Senator Merkley Takes on H-2B Guestworker Abuses
The abuse of temporary foreign workers in the United States has been well documented, from the Bracero program of the 1960s to the recent cases of seafood workers in Maryland (PDF) and Louisiana, fast-food workers in Pennsylvania, and forestry workers in Georgia. The wrongs to workers are sometimes nothing short of criminal: wage theft, violence and threats of violence, even peonage.
But harm is done to U.S. workers, too, before temporary “guest” workers are ever brought to the U.S. The businesses that could and should be recruiting and hiring workers here in the U.S. at decent wages are shunning them to hire more exploitable, more desperate foreigners. The law and regulations that govern guestworker programs, most notably the H-2B non-immigrant visa program, are ignored or circumvented, leaving U.S. workers jobless while people from thousands of miles away do jobs the local workers are able and willing to do.
The law and regulations forbid the admission of any H-2B guestworker to the U.S. unless the employer attests that U.S workers capable of performing the job are not available and that the employment of foreign workers will not adversely affect the wages and working conditions of similarly employed U.S. workers. The Department of Labor and the various State Workforce Agencies are charged with verifying that the jobs of U.S. workers are protected, but they have failed to do so.
In 2009 and 2010, Sen. Jeff Merkley (D-OR) and Rep.

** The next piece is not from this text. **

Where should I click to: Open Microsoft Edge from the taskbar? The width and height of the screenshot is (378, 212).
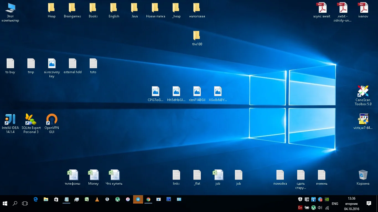35,199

Peter DeFazio (D-OR) learned that millions of dollars of Recovery Act funds were being used to hire foreign H-2B guestworkers to cut and process trees in Oregon while thousands of Oregon’s local forest workers were unemployed and looking for jobs. Both taxpayers and local workers were taken advantage of by unscrupulous employers who didn’t care at all that the vital purpose of the Recovery Act was to put Americans back to work.
The Office of Inspector General investigated the recruitment and hiring practices of the forestry companies involved and found (PDF) that they turned away more than 100 U.S. workers before hiring a workforce made up entirely of H-2Bs (who, it should be noted, could be paid less-than the average wage for a comparable U.S. worker). The companies reported hiring 29 U.S. workers, but never did, while concocting a laundry list of reasons for refusing the others. The OIG concluded that the DOL and state agencies were unable to protect U.S. workers.
New DOL H-2B regulations that would have better protected the interests of the local workforce have been blocked by Congress and are tied up in federal court, so the scandal of replacing U.S. workers with H-2B guestworkers continues. But Sen. Merkley is trying to do something about it.
The Senate Gang of 8 has decided to open the floodgates to temporary foreign workers, expanding the H-2B program, tripling the size of the H-1B skilled worker program, and creating another low-skilled visa that will admit three times as many guestworkers as the current H-2B visa. Sen. Merkley has introduced an amendment to the immigration reform bill that will require genuine recruitment of local workers before guestworkers are admitted to take local forestry jobs. His amendment requires DOL to verify that the companies are giving U.S. workers a fair chance and requires state agencies to sign off before foreign workers are hired. These rules should be applied to every U.S. industry that uses the H-2B program, but I applaud Sen. Merkley’s efforts to ensure that at least in one part of the United States, in one industry, the rule of law will be that U.S. workers have a fair opportunity to find good jobs before they are given away to temporary foreign workers.